■ SOURCE PASSAGE:
SARFormer -- An Acquisition Parameter Aware Vision Transformer for Synthetic Aperture Radar Data
Jonathan Prexl, Michael Recla, Michael Schmitt
TL;DR
SARFormer addresses the challenge of SAR imagery with complex acquisition geometry by introducing an Acquisition Parameter Encoding (APE) that conditions a Vision Transformer on per-view parameters. It couples a multi-view fusion strategy with MAE-based self-supervised pre-training, using three masking schemes to learn robust representations for downstream tasks such as height reconstruction (map and image geometry) and building-footprint segmentation. Across experiments on TerraSAR-X data, SARFormer with APE and domain-adapted pre-training achieves notable gains over CNN- and ViT-based baselines, including improvements under limited-label conditions, highlighting its potential as a SAR-focused foundation model. The work demonstrates the value of sensor-aware, geometry-conscious architectures for remote sensing and points to broad applicability across SAR missions and multi-task objectives.

■ THE EXERCISE:
Say whether each statement agrees with the SARFormer summary above, answering yes or no and quoting the words that decide it.
1. The self-supervised pre-training uses three masking schemes.
2. The experiments were carried out on Sentinel-1 data.
3. The Acquisition Parameter Encoding conditions a Vision Transformer on per-view parameters.

■ SOURCE MATERIAL:
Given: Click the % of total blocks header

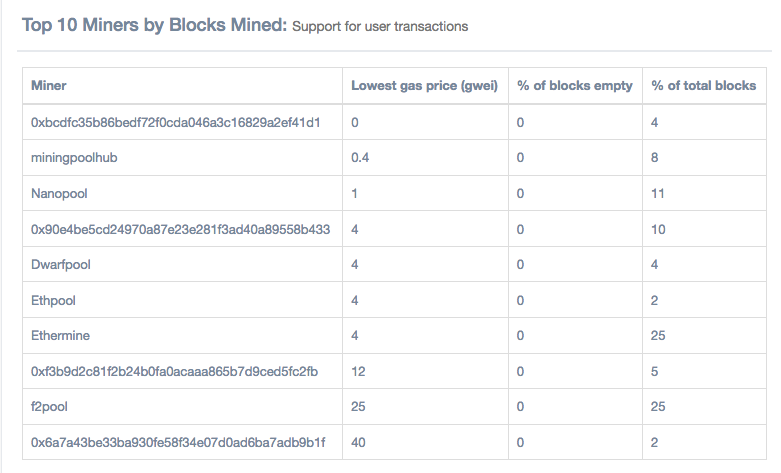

■ SOLUTION:
1. Yes: "using three masking schemes to learn robust representations"
2. No: "Across experiments on TerraSAR-X data"
3. Yes: "an Acquisition Parameter Encoding (APE) that conditions a Vision Transformer on per-view parameters"